**What the exercise asks:** Could you repeat the lines of each of the records below, word for word, leaving out the pictures?
— START —
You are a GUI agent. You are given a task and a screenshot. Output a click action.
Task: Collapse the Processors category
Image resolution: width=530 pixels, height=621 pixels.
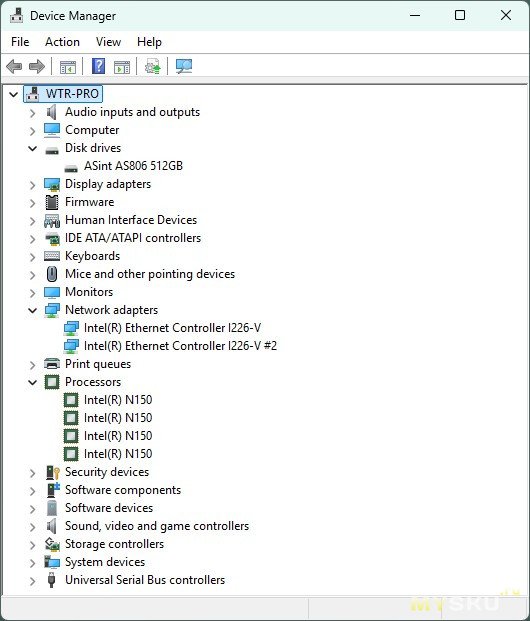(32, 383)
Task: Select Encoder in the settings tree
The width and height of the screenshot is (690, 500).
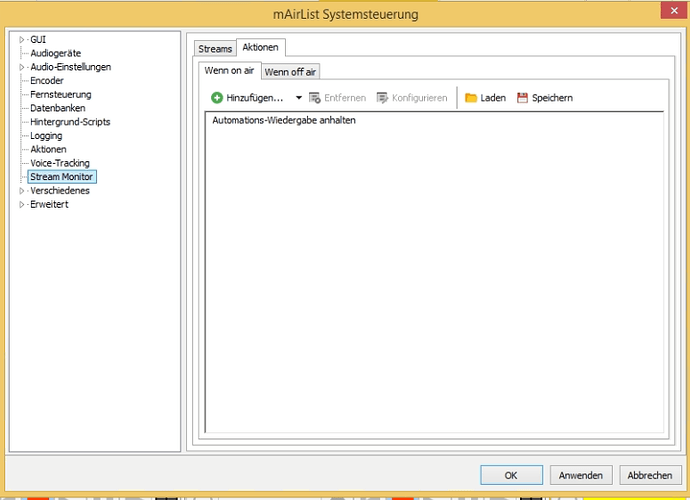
— END —
**Result of this exercise:**
You are a GUI agent. You are given a task and a screenshot. Output a click action.
Task: Collapse the Processors category
Image resolution: width=530 pixels, height=621 pixels.
(32, 383)
Task: Select Encoder in the settings tree
The width and height of the screenshot is (690, 500).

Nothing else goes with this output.